By Antonio R. Franco

Small businesses often enter into government contracts unaware of all the laws and regulations that may apply when selling to the government. One of the laws that is often overlooked is the Trade Agreement Act (TAA). Under the TAA, certain products that are sold to the U.S. Government must originate either in the United States or in one of the countries with which the United States has a special trade agreement.

Because of the TAA, small businesses selling goods to the government must determine the country of origin of their product and certify that they are delivering TAA-compliant products. If the contractor delivers non-compliant goods, it will not only breach its contract with the government, but also be exposed to civil and criminal penalties under the False Claims Act. In addition, contractors may be suspended and debarred for violations of the law.

Many small businesses run afoul of the law because of the globalized nature of our economy. With countries like China and India selling so many products in the United States, contractors may not realize that they are not designated countries with which the United States has special trade agreements. Unaware that the products delivered to the U.S. government from these countries could subject them to liability, many contractors think they can acquire these goods from third-party vendors, or companies located in these countries, without realizing that just because these goods are sold at the local Walmart does not mean the government can acquire them from the contractor.

Like most laws, the TAAs requirements are subject to exceptions. For example, just because a product has components manufactured in non-designated countries does not mean they will not be TAA-compliant. If the components were made in one of these countries but they were later “substantially transformed” into a new product with a different name, character or use in the United States or a designated country, it may be deemed TAA-compliant. This substantial transformation test offers a way to deliver products that may have been originally sourced from a non-designated country but later substantially transformed into the product desired by the government.
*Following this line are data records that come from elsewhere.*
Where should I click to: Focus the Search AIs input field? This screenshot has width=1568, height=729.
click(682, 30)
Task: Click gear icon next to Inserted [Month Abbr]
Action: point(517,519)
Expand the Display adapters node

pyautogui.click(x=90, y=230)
For small businesses, the Trade Agreement Act can be a trap and pose significant problems unless they carefully monitor their supply chain. Unlike some other statutory mandates implemented through the Federal Acquisition Regulation, compliance with the TAA is generally enforced. Before any small business sells any products to the government, it should ensure that they are being manufactured in the United States or a designated country. Not doing so may subject the firm to substantial penalties, among other consequences.